• Tasks to perform:
(a) In the forum post, which walking technique does the writer say "SEEMS simple"?
(b) Copy part of the forum post word for word, starting at the words "I didn't think" and ending after "(Oct 12, 2008)".

• Provided text:
━━━━━━━━━━━━━━━━━━━━
Seriously, I don't think those shoes were at all meant for walking. I also didn't think there were legitimate tutorials on this stuff...it SEEMS simple, haha, walk heel toe, straight line and take a lot of short steps. Doing it might be very different, and I don't think I'll be doing a "strut" haha. Thanks though! 
And i just checked with actual costumes, any opinions on which one? I have no idea since all will be equally difficult/embarassing, haha.
http://www.girlsclothingdirect.com/wp-content/uploads/BunnyCostume1.jpg
http://www.chelseasofnewyork.com/v/vspfiles/assets/images/pink_sequin_bunny_costume_w.jpg
http://image.cosplayfu.com/b/Bunny-Costume-(12).jpg
http://www.udreamycostumes.com/images/sexy/8555.jpg
http://img.costumecraze.com/images/vendors/leg/83812-Bombshell-Bunny-Costume-large.jpg
http://www.bunnyblab.com/uploaded_images/sexy_bunny_costume-774243.jpg
http://www.costumekingdom.com/images/Product/medium/18118.jpg
http://www.malltop1.com/UpLoad/Pro_Images_02/pic_TuxedoBunny-Costume-M3281_27_43_924.jpg
http://images8.yandy.com/Products/LA-83991-Blk-C2012.jpg

I didn't think there was so much variety when it came to these things...but i guess i was wrong there. Those seem ot be the "best" ones, well, this should be interesting to see which one to use...obviously the dress ones are easier, but also the least realistic. Opinions? Haha, shoot me now


----------



## TheCostumer (Oct 12, 2008)
━━━━━━━━━━━━━━━━━━━━
• Provided data:

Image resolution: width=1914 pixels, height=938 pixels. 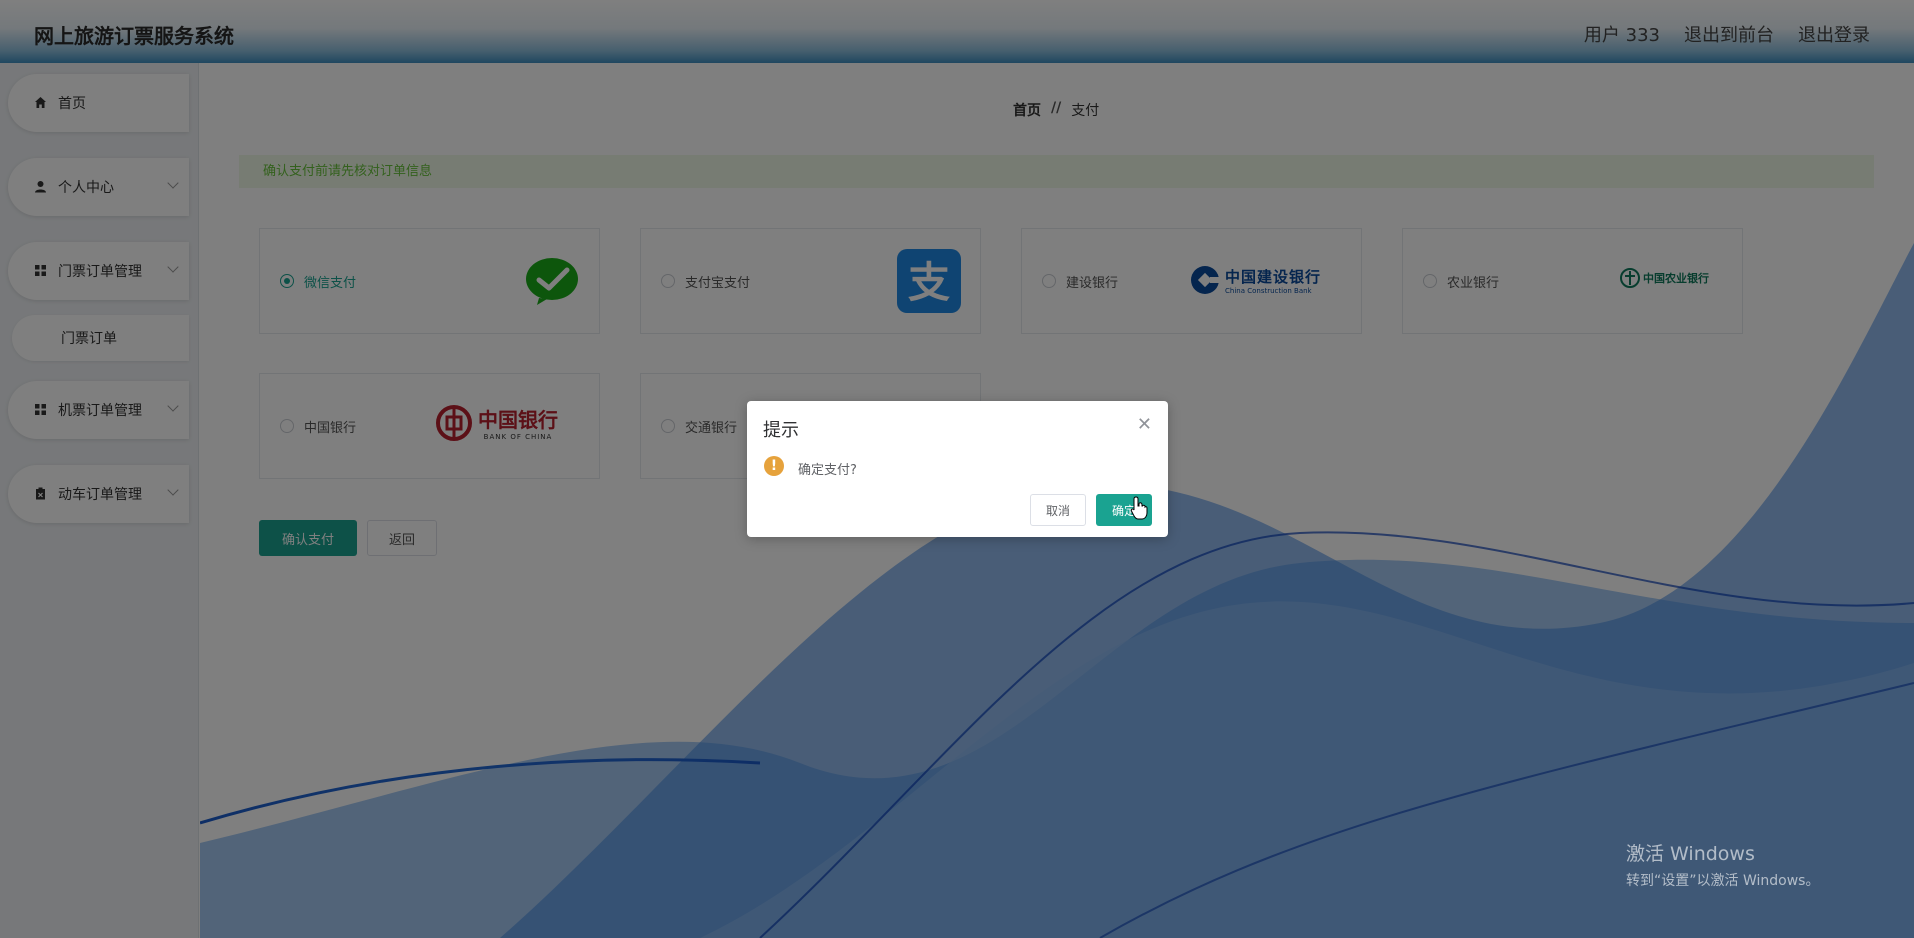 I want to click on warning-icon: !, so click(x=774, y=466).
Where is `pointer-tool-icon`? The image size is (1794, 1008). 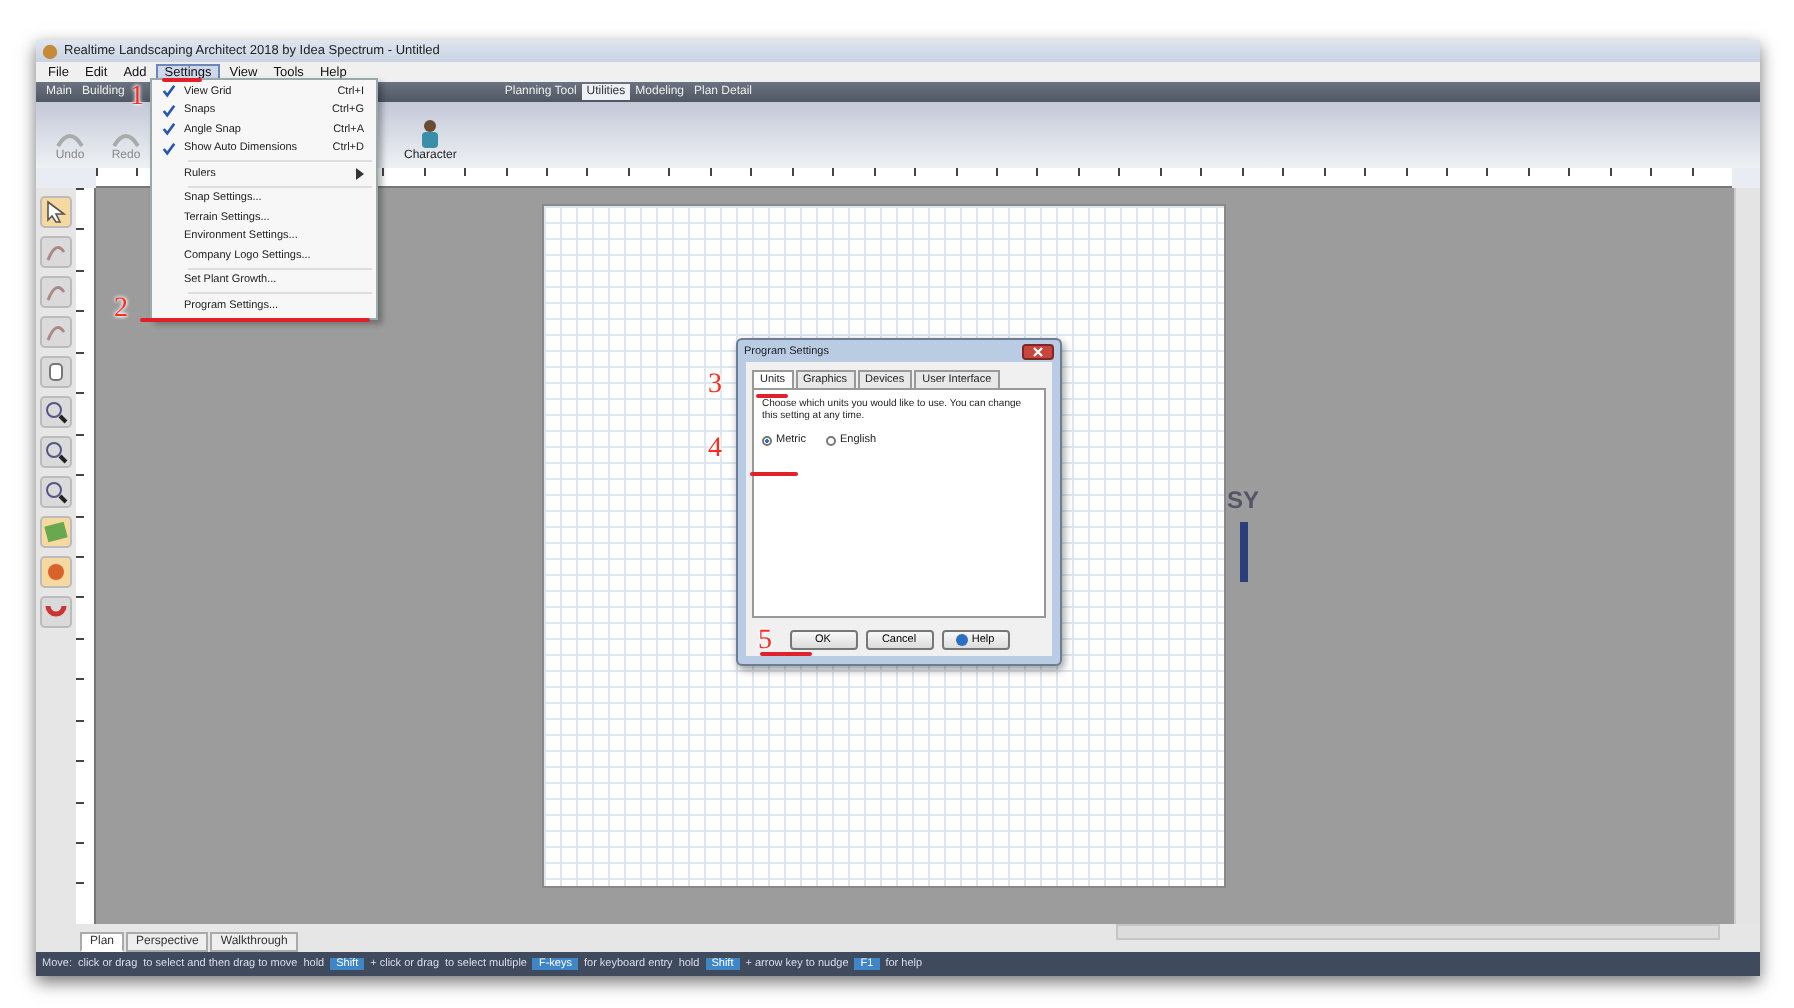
━━━━━━━━━━━━━━━━━━━━
• Answer set:
(a) Walking heel to toe in a straight line, taking a lot of short steps.

(b)
I didn't think there was so much variety when it came to these things...but i guess i was wrong there. Those seem ot be the "best" ones, well, this should be interesting to see which one to use...obviously the dress ones are easier, but also the least realistic. Opinions? Haha, shoot me now


----------



## TheCostumer (Oct 12, 2008)